En brandissant la menace d’une fragilisation du partenariat, le Maroc compte également faire réagir certains groupes de pression qui pourraient voir leurs intérêts affectés par une remise en question du partenariat entre les deux parties. Plus de 30.000 lobbyistes représentants principalement des entreprises européennes seraient aujourd’hui à l’œuvre à Bruxelles. Parmi eux, le lobby agricole, hostile à l’accord agricole marocain, mais aussi d’autres groupes de pression qui pourraient voir leurs intérêts affectés par une remise en question de l’accord de pêche ou même de l’accord d’association.

Affûter ses armes
Bien que l’écart de développement entre un pays comme le Maroc et l’Union européenne soit astronomique, les intérêts convergents des deux parties peuvent dépasser le seul domaine économique.
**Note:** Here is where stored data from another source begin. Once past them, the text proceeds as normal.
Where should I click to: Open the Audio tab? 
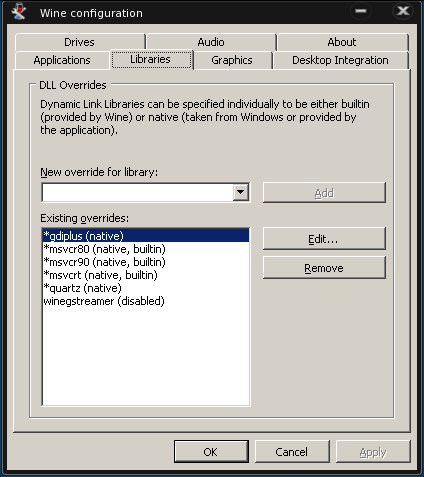[211, 42]
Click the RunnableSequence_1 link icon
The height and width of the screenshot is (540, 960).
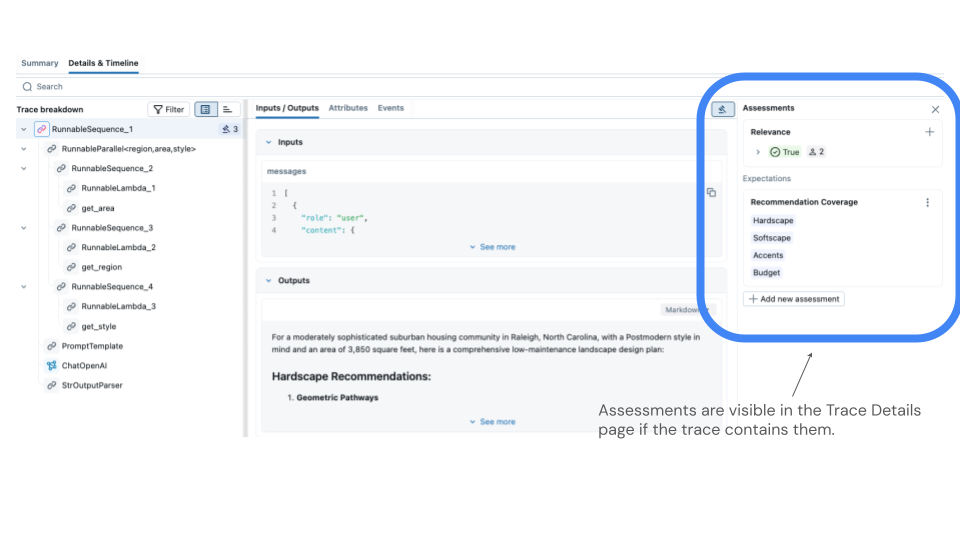41,129
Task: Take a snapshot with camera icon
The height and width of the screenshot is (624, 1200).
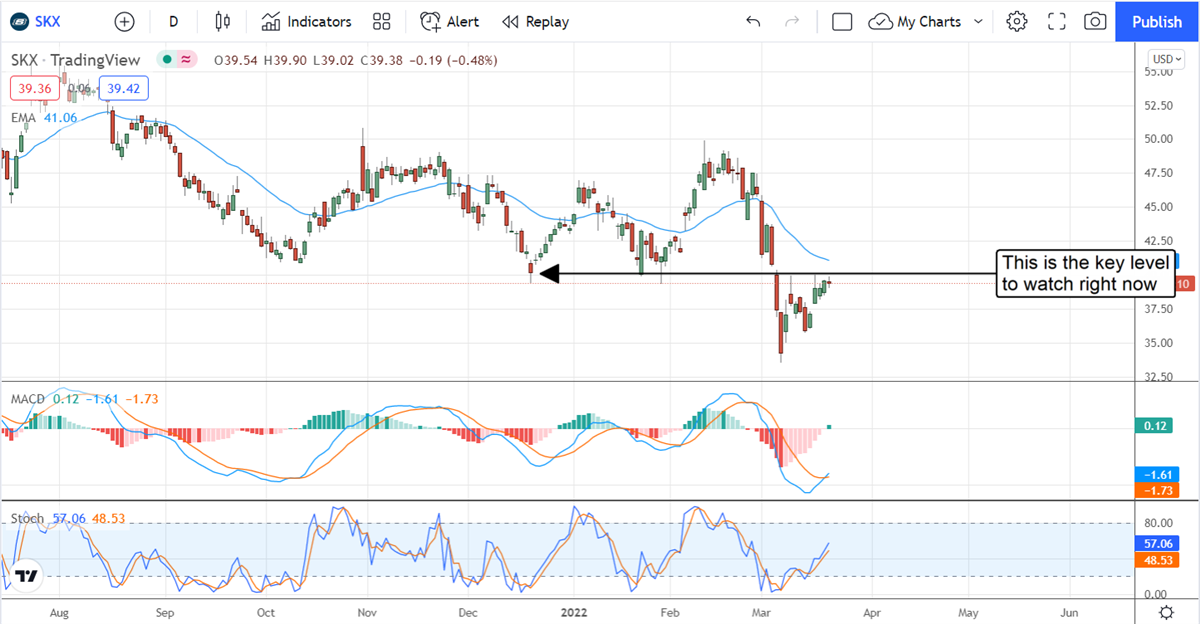Action: coord(1095,21)
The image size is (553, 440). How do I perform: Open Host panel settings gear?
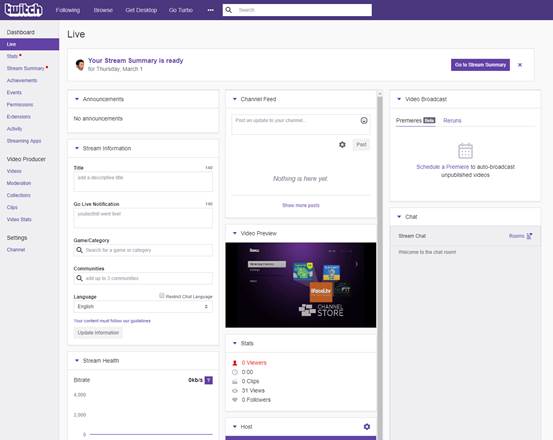tap(367, 427)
Il est à préciser qu’une confirmation de la révocation de l’accord agricole peut aboutir à une refonte du partenariat, voire même à une fin au traité. En effet, le royaume dispose de la possibilité de dénoncer l’ensemble de ses accords, selon la Convention de Vienne sur le droit des traités. Même les dispositions de l’accord d’association prévoient que chaque partie dispose de la possibilité de mettre fin unilatéralement à l’accord.

L’article 93 de l’ALE Maroc-UE dispose que, «chacune des parties peut dénoncer le présent accord en notifiant son intention à l’autre partie. Le présent accord cesse d’être applicable six mois après cette notification». Il faut toutefois préciser que ce dernier scénario n’est pas en faveur du Maroc. Renoncer à un marché de 800 millions de consommateurs, représentant 25% du PIB mondial, n’est pas forcément un choix judicieux. Surtout que le Maroc a développé une grande dépendance vis-à-vis du marché européen.

S’il a beaucoup à perdre sur le plan commercial, le Maroc dispose toutefois d’autres arguments à faire valoir. «Il ne faut pas voir combien de kilos de tomate nous exportons, mais plutôt ce que vaut notre poids sur le plan sécuritaire, celui de l’immigration et de la lutte antiterroriste. Nous devons parler en langage d’intérêt», souligne Mohamed Chiguer, économiste. De l’avis des institutions de l’UE, le royaume est un allié de taille sur les questions sécuritaires et de lutte contre le terrorisme. Il est aussi un soutien dans le cadre de la lutte contre l’immigration clandestine. Bien plus, le royaume est le seul pays à avoir réussi son intégration régionale, vis-à-vis de l’UE, dans le cadre de la Politique de voisinage et le processus du Statut avancé. Une remise en question de son partenariat avec l’Europe constituerait un grand échec pour l’UE dans le cadre de son grand projet de voisinage méditerranéen, lancé au début des années 90.

Mohamed Chiguer
économiste.

Il faut faire une distinction entre l’Union européenne et les pays européens. Ce sont les intérêts des pays de l’Union européenne qui sont en jeu. Certaines Nations seront sous pression parce qu’elles n’ont pas intérêt à rompre leur relation avec le royaume. Le Maroc d’aujourd’hui n’est plus celui d’il y a 10 ou 15 ans. Nous avons d’autres cartes à jouer et nous n’avons pas grand-chose à perdre. Durant les prochaines années, nous irons vers un partenariat plus avancé et il faudra que ces pays comprennent que le Maroc n’est pas à leur disposition.

Hassan Sentissi
président de l’ASMEX

Les Européens ont beaucoup d’intérêt avec nous. Si nous exportons des marchandises vers l’Europe, c’est parce qu’ils ont en besoin. Nous sommes incontournables pour les pays de l’Union, et ce n’est pas pour nos beaux yeux qu’ils importent nos marchandises. L’accord de pêche est d’une grande importance pour l’Union européenne, même si le Maroc a réduit au fil des années les quotas de pêche autorisés. L’industrie marocaine est aujourd’hui capable d’exploiter elle-même ses propres richesses halieutiques.